Suggested answer: In this case, both parents are carriers of the defective allele. Since this is
a recessive trait, they appear normal; however, half of their gametes contain the defective
allele. When an egg with the defective allele is fertilized by a sperm with a defective allele,
the embryo will have two defective (recessive) copies and will have the disease. The odds of
these heterozygous parents producing a child with cystic fibrosis are 25%.
3. A mother is unsure who the father is of her newborn. Before doing DNA analysis, a
simple blood test is performed to give some preliminary information. In this case, two
men are the potential father so their blood is also collected. Here is the summary:
mom—O, the baby—B, potential father 1—A, potential father 2—AB. Which man is
the most likely father? Write an explanation to justify your answer.
Suggested answer: The mom is type O, which is recessive (ii). Since the baby is type B
blood, his genotype must be (IBi). The real father had to have contributed the IB allele since
mom contributed the i allele. Potential father 2 is the only possible dad in this case who has
the IB allele to give.
Biology and Society
4. Why would it be difficult to develop a genetic test for a polygenic disorder?
Some issues and questions to consider: For polygenic traits, different mutations in different
genes may have the same or similar phenotypic effects. It would be difficult to test for all
possible mutations for all genes involved. However, if a specific mutation is known to run in
a family, members of that family can be tested for that specific mutation.
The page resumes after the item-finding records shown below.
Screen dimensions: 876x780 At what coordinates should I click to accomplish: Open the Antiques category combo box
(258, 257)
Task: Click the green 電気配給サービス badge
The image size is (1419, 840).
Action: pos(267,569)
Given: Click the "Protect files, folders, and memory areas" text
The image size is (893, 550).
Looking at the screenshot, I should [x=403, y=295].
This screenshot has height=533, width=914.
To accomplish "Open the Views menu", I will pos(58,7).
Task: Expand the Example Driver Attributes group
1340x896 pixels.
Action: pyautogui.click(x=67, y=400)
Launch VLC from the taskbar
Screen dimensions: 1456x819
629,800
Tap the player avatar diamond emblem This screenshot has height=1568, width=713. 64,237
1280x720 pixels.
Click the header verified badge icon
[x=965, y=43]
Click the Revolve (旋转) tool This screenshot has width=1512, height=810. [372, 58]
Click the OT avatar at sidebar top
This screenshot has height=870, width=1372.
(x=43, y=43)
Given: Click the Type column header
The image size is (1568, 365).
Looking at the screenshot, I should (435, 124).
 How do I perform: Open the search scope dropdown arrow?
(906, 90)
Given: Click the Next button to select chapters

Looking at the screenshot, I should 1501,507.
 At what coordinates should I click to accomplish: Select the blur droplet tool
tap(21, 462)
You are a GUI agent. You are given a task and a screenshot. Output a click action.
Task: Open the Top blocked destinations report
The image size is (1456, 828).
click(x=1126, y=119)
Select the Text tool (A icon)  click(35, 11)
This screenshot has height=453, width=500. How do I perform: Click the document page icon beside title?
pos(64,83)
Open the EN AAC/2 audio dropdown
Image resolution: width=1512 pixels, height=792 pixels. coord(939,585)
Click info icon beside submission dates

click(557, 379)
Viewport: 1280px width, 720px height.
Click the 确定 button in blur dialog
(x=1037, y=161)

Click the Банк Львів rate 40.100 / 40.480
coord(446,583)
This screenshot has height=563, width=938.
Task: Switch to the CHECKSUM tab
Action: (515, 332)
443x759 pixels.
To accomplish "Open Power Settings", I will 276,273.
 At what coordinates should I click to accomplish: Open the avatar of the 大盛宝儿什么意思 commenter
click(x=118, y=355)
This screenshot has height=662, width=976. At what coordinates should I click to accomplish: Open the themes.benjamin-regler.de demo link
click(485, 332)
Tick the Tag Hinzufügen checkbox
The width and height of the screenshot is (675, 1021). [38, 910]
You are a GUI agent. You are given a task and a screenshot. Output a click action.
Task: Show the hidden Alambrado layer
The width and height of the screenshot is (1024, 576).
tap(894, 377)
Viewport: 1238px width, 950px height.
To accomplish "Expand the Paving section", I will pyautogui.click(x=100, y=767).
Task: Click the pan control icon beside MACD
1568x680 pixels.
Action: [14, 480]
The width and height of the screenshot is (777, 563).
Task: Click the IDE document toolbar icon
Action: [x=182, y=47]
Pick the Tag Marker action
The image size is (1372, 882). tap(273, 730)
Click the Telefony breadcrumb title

5. As the Human Genome Project progresses, we are learning more and more about
genetic differences that cause genetic disease. Some people advocate the use of this
knowledge to ultimately develop gene therapy. The goal of gene therapy would be to
find alleles that are “faulty” and to correct them with normal alleles. Ideally, to “fix”
every cell in an individual, this process would need to occur in embryos. Let’s suppose
a couple found out that later in their embryo’s life, their baby would develop an
incurable disease such as Alzheimer’s disease. Would you advocate the use of gene
therapy in the embryo to correct the problem before the child was ever born? What if
the embryo did not appear likely to develop a genetic disease, but the parents decided
that they would really prefer that their child have blue eyes as opposed to brown. Would
you advocate the use of gene therapy in this case? Should the use of this therapy be
limited? Who should decide those limits?
Some issues and questions to consider: How do we decide what is “serious” versus what is
not critical? If the technology existed, should there be any reason not to use it in any
situation? Who should set the limitations to prevent abuse of the technology?